#### DATA SECTION:
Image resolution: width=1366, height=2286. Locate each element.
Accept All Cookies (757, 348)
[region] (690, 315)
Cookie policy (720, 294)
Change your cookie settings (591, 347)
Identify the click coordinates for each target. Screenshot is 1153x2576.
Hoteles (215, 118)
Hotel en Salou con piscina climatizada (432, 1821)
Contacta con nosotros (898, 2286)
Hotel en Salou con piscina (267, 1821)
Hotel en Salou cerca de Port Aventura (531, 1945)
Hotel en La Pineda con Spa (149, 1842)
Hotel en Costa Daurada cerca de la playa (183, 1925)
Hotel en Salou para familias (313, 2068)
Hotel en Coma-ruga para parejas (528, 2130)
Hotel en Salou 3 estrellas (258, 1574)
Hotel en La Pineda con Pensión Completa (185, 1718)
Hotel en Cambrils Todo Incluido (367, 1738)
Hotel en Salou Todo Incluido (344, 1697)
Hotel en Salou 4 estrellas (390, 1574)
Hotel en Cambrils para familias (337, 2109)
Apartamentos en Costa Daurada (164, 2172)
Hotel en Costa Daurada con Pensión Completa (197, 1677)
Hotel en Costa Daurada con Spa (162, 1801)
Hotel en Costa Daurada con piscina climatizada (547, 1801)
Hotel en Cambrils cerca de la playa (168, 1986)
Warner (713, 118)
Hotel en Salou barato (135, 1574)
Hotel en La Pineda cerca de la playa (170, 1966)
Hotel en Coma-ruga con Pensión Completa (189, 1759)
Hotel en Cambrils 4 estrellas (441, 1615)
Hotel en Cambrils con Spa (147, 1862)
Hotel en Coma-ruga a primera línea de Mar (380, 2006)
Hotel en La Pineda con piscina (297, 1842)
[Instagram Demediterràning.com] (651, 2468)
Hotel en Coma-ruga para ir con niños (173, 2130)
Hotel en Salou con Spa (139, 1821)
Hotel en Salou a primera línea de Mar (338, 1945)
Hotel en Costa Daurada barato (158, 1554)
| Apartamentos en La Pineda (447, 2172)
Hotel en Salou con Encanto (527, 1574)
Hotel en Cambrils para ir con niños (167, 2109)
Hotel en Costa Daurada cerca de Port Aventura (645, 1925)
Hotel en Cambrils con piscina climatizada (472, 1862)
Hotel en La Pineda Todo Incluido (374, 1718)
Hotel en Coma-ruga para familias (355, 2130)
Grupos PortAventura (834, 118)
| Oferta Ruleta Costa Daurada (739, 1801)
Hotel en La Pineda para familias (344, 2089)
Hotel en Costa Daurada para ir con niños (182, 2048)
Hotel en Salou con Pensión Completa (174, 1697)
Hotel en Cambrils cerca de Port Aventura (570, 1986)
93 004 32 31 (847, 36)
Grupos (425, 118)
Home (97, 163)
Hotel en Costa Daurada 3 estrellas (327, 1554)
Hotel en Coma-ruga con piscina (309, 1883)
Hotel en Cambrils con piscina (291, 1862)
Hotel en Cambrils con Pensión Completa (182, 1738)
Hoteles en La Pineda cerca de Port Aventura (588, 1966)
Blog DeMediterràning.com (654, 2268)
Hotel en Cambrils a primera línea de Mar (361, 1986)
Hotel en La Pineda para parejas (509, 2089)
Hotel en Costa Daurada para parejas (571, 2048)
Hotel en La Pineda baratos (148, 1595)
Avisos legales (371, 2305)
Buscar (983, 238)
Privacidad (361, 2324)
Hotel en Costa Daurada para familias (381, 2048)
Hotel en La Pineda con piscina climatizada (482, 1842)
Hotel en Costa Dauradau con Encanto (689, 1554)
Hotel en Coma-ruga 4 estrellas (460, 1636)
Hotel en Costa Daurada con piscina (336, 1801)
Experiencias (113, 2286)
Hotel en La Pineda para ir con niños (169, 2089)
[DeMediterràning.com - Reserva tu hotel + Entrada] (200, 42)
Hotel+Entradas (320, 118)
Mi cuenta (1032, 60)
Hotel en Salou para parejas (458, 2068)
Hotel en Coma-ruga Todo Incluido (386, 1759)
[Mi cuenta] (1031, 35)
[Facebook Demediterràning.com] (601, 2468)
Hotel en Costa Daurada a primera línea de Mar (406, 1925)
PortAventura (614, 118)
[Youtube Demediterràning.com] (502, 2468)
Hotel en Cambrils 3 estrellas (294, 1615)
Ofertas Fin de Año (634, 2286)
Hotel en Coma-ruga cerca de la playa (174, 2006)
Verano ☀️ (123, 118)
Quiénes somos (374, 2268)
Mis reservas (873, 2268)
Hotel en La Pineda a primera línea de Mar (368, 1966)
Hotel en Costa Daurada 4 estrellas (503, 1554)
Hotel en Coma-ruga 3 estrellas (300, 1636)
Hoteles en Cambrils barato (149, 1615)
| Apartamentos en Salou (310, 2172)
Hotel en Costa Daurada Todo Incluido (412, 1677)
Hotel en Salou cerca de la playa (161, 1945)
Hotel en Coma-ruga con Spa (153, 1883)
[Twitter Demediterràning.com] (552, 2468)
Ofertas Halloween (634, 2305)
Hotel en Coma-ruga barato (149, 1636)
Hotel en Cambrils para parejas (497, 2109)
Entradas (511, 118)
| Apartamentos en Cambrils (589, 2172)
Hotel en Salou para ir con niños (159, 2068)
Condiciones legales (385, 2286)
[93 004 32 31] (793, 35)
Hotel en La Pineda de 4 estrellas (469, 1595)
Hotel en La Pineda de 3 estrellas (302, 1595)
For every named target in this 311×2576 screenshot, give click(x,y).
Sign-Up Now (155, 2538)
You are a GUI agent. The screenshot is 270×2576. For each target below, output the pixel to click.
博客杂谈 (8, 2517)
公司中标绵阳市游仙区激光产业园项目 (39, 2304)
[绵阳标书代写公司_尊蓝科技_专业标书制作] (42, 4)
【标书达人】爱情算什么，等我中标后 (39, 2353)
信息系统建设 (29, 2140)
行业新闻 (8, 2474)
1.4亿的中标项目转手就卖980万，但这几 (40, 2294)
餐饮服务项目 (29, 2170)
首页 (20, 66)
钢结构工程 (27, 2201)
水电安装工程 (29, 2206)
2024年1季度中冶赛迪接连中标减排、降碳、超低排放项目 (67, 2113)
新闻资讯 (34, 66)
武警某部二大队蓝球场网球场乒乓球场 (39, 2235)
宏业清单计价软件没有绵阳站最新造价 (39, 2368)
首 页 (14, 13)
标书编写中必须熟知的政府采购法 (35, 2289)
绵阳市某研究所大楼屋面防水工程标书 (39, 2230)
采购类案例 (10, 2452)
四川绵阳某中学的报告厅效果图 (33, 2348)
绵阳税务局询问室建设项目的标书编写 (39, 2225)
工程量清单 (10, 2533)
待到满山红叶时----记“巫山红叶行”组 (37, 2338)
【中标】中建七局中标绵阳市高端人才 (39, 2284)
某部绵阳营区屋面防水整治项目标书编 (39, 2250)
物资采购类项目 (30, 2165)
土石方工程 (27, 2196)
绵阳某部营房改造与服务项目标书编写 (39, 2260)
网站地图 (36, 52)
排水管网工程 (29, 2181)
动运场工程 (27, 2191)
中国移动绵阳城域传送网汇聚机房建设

#### EXERCISE DESCRIPTION:
The answer must consist of every line from the entries above that contains the string "Incluido".

#### SOLUTION FOR THIS EXERCISE:
Hotel en Cambrils Todo Incluido (367, 1738)
Hotel en Salou Todo Incluido (344, 1697)
Hotel en La Pineda Todo Incluido (374, 1718)
Hotel en Coma-ruga Todo Incluido (386, 1759)
Hotel en Costa Daurada Todo Incluido (412, 1677)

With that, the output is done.